== Extrait ==

---+---

Enfin, bien que l’environnement, et tout spécialement la famille, joue un rôle dans l’atténuation ou l’amplification des symptômes[20], la plupart des chercheurs attribuent aujourd’hui au phénomène une origine génétique. On peut d’ailleurs détecter des « tendances psychopathiques » dans le comportement d’enfants dès l’âge de deux ou trois ans[21]. Notons cependant que certains chercheurs, dont Gwen Adshead, rejettent l’explication génétique et situent plutôt le développement des tendances psychopathiques dans un trouble de l’attachement affectif dans les premiers mois de la vie[22].

Qu’en est-il cependant de l’état de bien-être des psychopathes, objet central de la présente enquête ? À première vue, il serait certainement malhonnête de prétendre que les psychopathes montrent tous les signes de personnes malheureuses. Plusieurs indices tendent en fait à démontrer le contraire : les psychopathes sont connus pour ne démontrer aucun signe de malaise ou de détresse par rapport à leur condition  ; pour eux, c’est nous qui sommes anormaux (ou faibles) avec notre obsession pour les interdits moraux. Ajoutez à cette absence de mal-être quant à leur état le fait qu’ils ne laissent aucun obstacle (moral ou autre) empêcher la satisfaction de leurs désirs, et on se trouve face à un tableau où le bien-être paraît être la règle plutôt que l’exception. C’est d’ailleurs une des raisons que amènent plusieurs chercheurs aujourd’hui à considérer la condition de psychopathie comme un avantage évolutif plutôt qu’une forme de trouble[23].

---+---

== Tâches à réaliser ==
• A. D'après l'extrait sur la psychopathie, à partir de quel âge peut-on détecter des « tendances psychopathiques » dans le comportement d'un enfant ?
• B. Traduisez en anglais cette phrase de l'extrait sur la psychopathie : « À première vue, il serait certainement malhonnête de prétendre que les psychopathes montrent tous les signes de personnes malheureuses. »
• C. Rédigez la suite de l'extrait sur la psychopathie à partir de sa dernière phrase.

== Données sources ==
---+---

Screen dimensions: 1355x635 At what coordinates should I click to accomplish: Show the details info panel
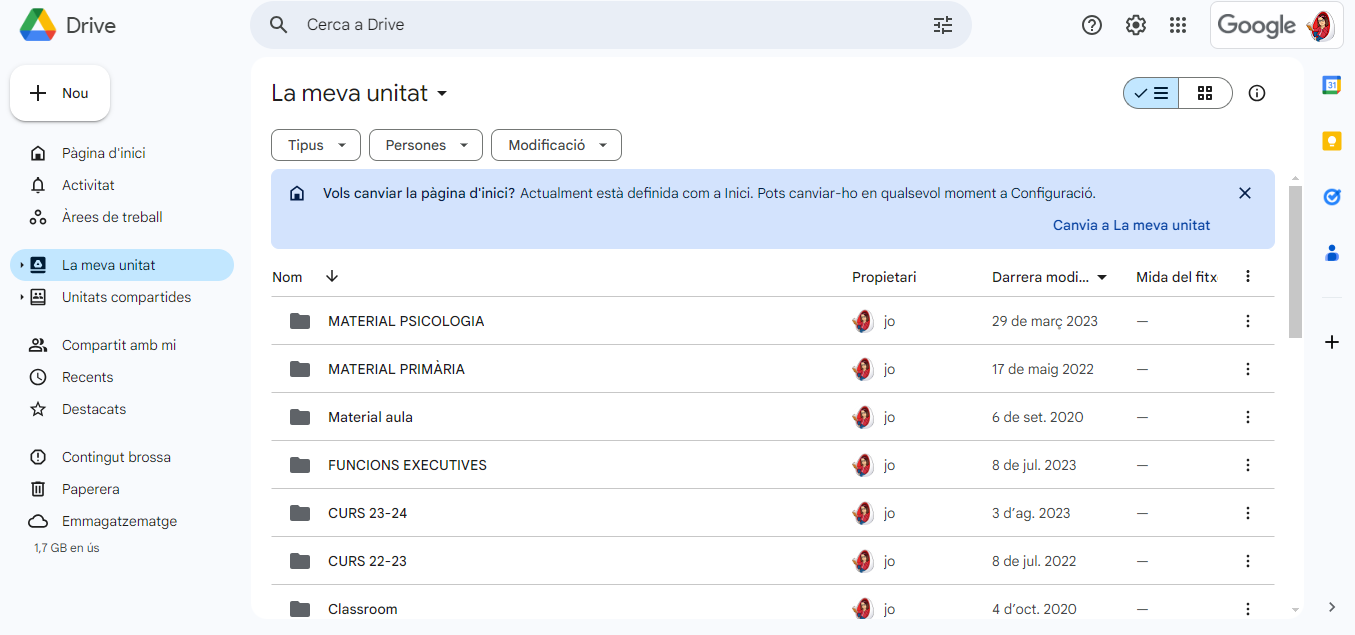[x=1257, y=93]
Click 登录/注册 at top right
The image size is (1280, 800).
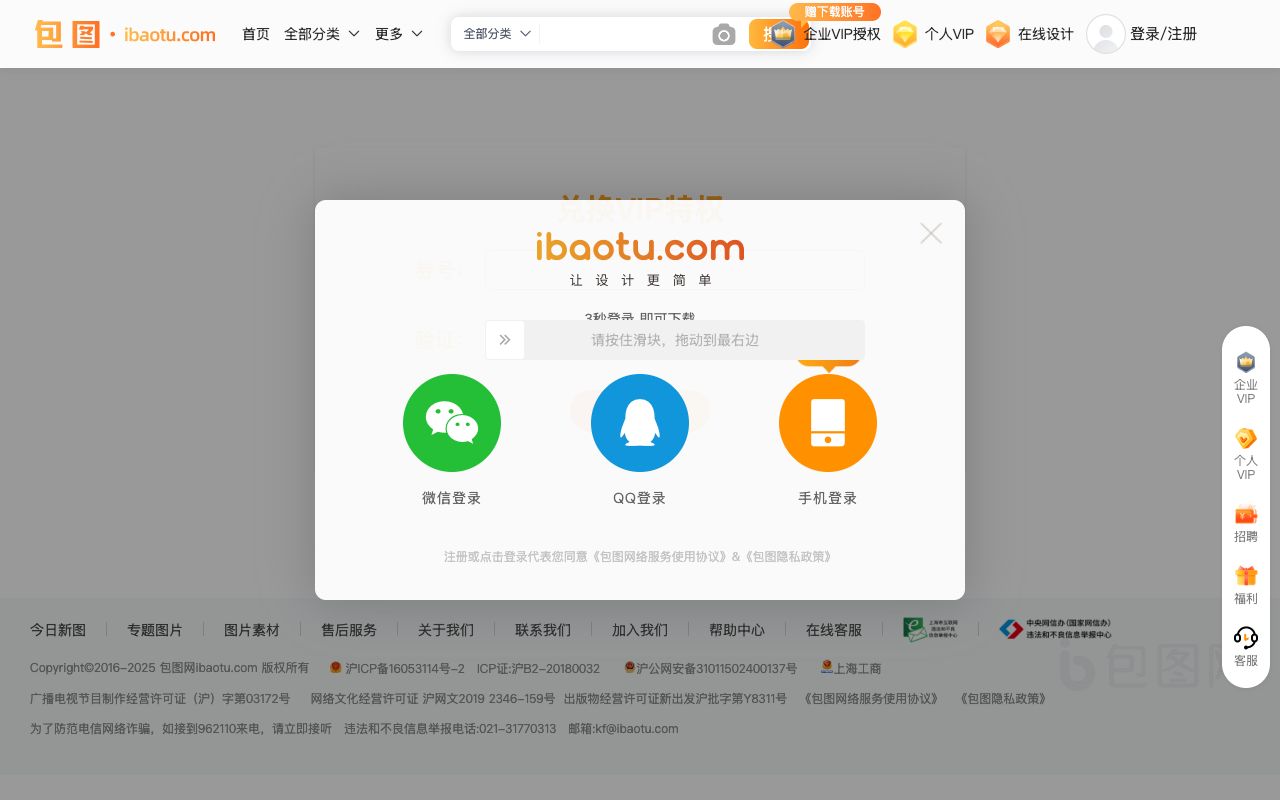click(x=1163, y=33)
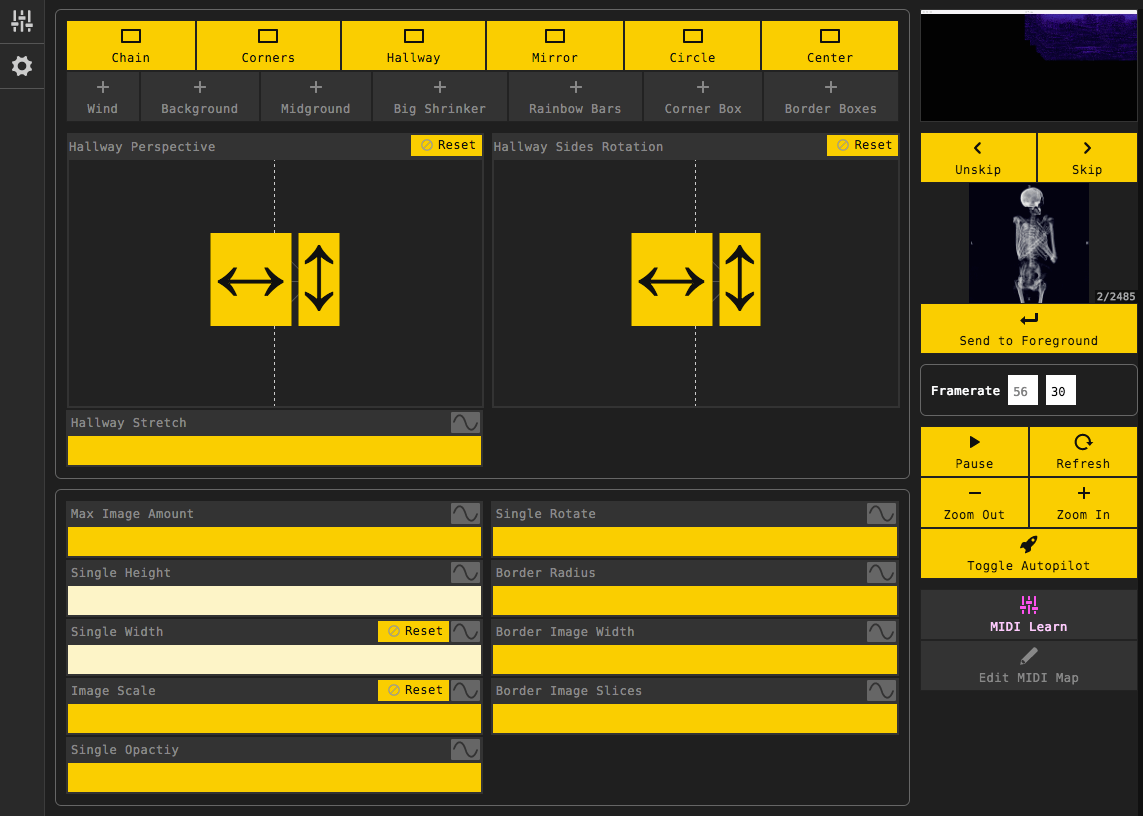Switch to the Mirror layout
Screen dimensions: 1143x816
point(555,45)
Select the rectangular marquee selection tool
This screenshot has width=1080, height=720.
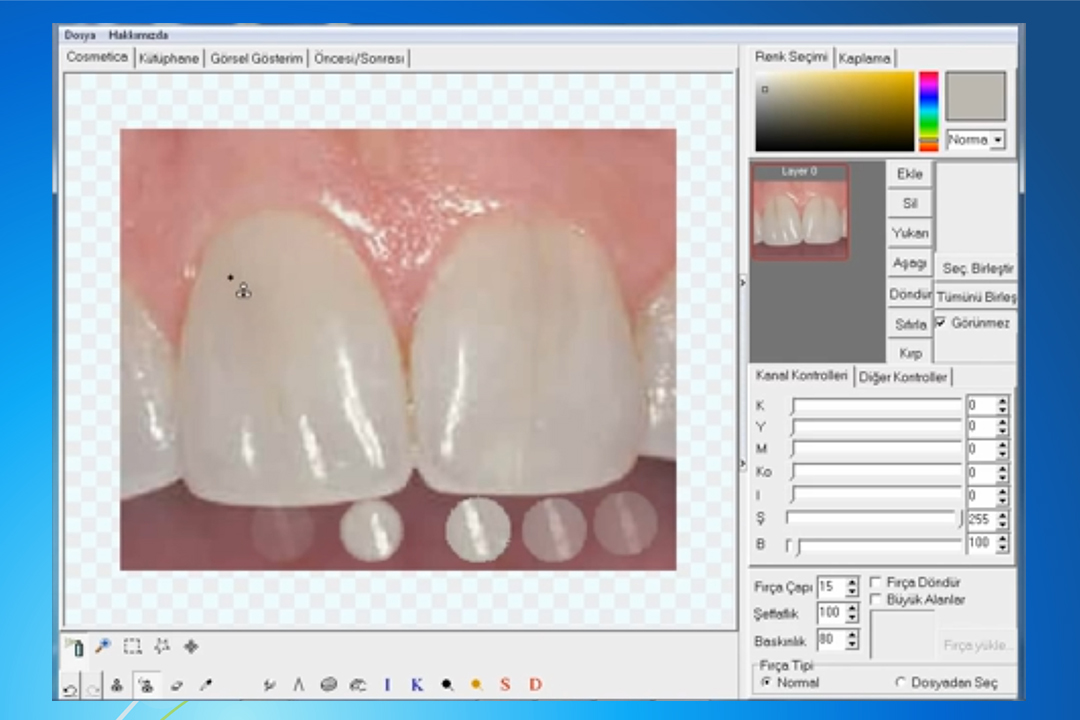(x=132, y=646)
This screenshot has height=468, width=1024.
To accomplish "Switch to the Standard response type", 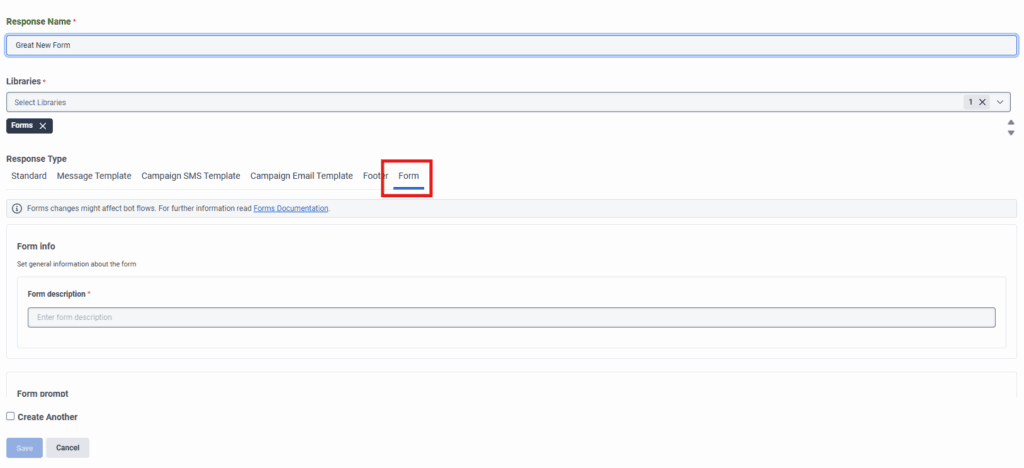I will coord(29,176).
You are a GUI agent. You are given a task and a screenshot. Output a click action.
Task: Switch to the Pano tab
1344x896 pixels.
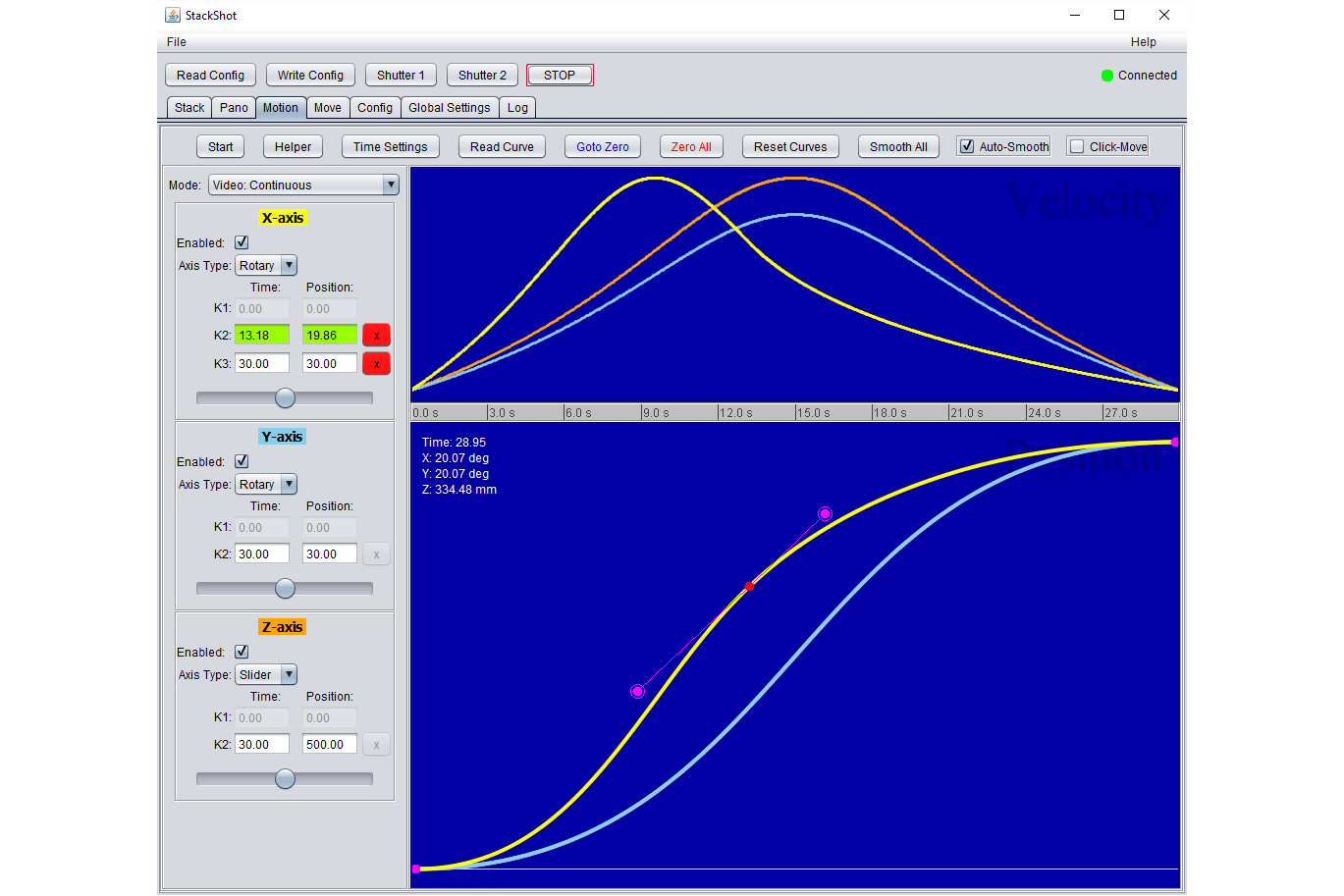(x=234, y=108)
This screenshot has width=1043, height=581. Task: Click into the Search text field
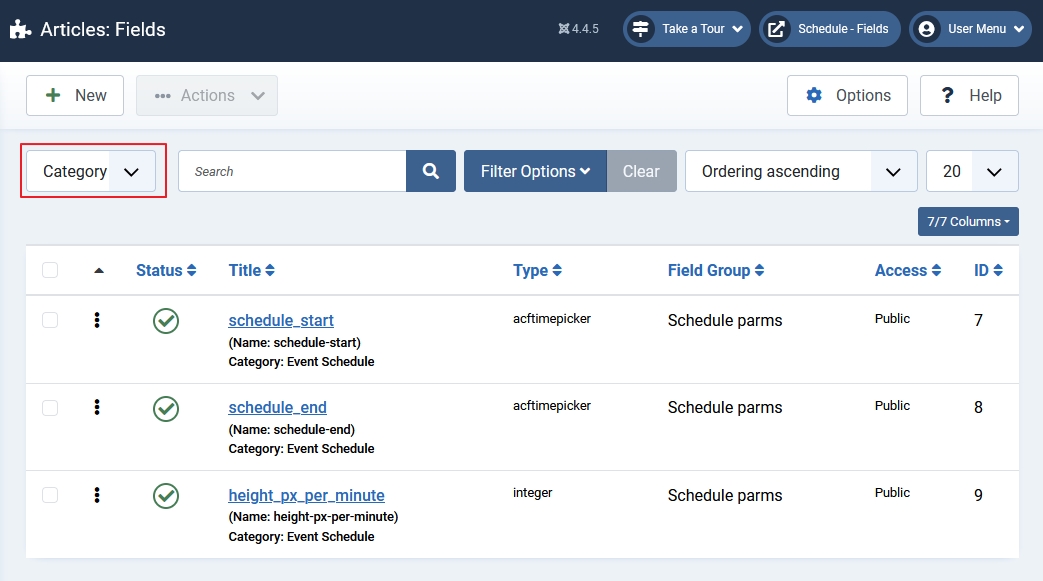[292, 171]
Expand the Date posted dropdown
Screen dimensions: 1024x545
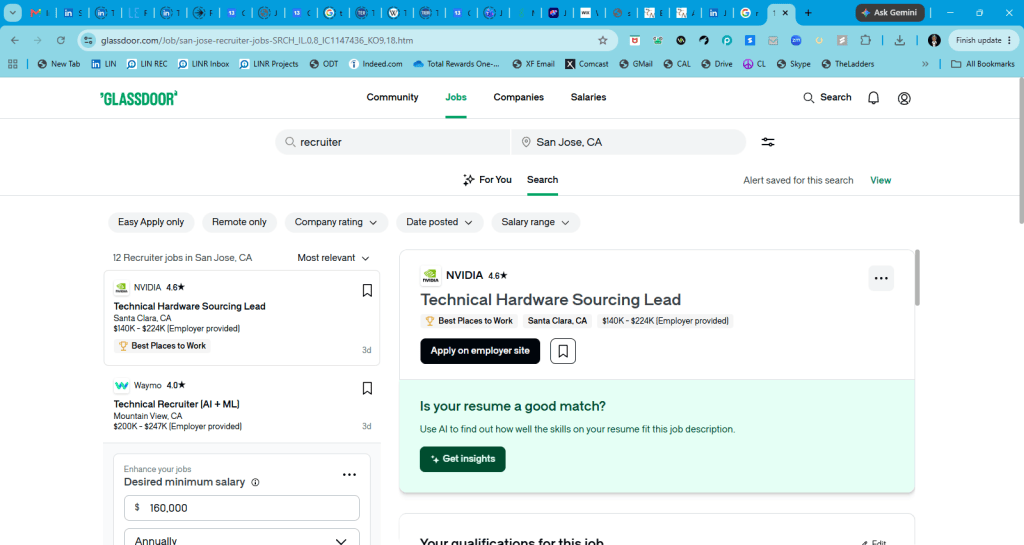click(439, 222)
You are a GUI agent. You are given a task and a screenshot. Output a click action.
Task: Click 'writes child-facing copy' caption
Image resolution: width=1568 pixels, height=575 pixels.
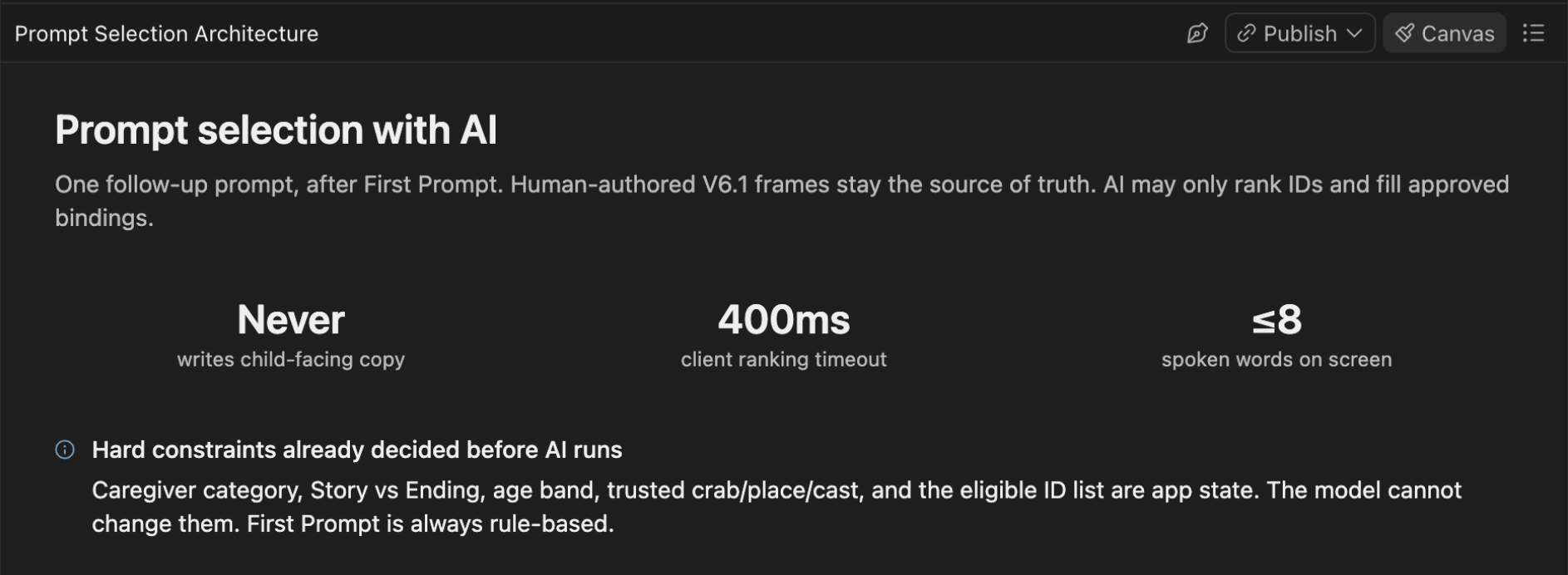coord(291,359)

---+---

== Réponses dans l'ordre ==
• A. Dès l'âge de deux ou trois ans.

• B. At first glance, it would certainly be dishonest to claim that psychopaths show all the signs of unhappy people.

• C.
À première vue, donc, il semblerait que le cas du psychopathe vient effectivement menacer la validité de la théorie de la correspondance entre moralité et bonheur, puisqu’on a affaire à des individus qui, parallèlement à leur comportement immoral (pour ne pas dire en raison de leur comportement immoral) jouissent d’un bien-être apparemment indéniable. Que peut bien répliquer un défenseur de la thèse de la correspondance, sinon présenter le psychopathe comme un cas hors du commun, et donc une exception légitime ? Une telle stratégie paraîtra sans doute peu satisfaisante, d’abord parce qu’elle donne l’impression de « se sauver par la porte arrière », et parce qu’elle semble indéniablement ouvrir une boîte de Pandore : si l’on admet une exception dans le cas du psychopathe, qu’est-ce qui nous empêche de faire de même pour tout autre cas qui se révèlerait problématique ? Il est clair que toute exception reconnue à la règle de la correspondance ne peut au final qu’affaiblir cette règle. Plutôt que de s’entêter à préserver la règle lorsque des exceptions se présentent, ne devrait-on pas tout simplement y renoncer ?

4. Plaidoyer du psychopathe

Commençons par considérer certains arguments qui, bien que ne mettant pas nécessairement la règle de la correspondance au rencard, incitent fortement à croire que les psychopathes constituent une exception à la règle.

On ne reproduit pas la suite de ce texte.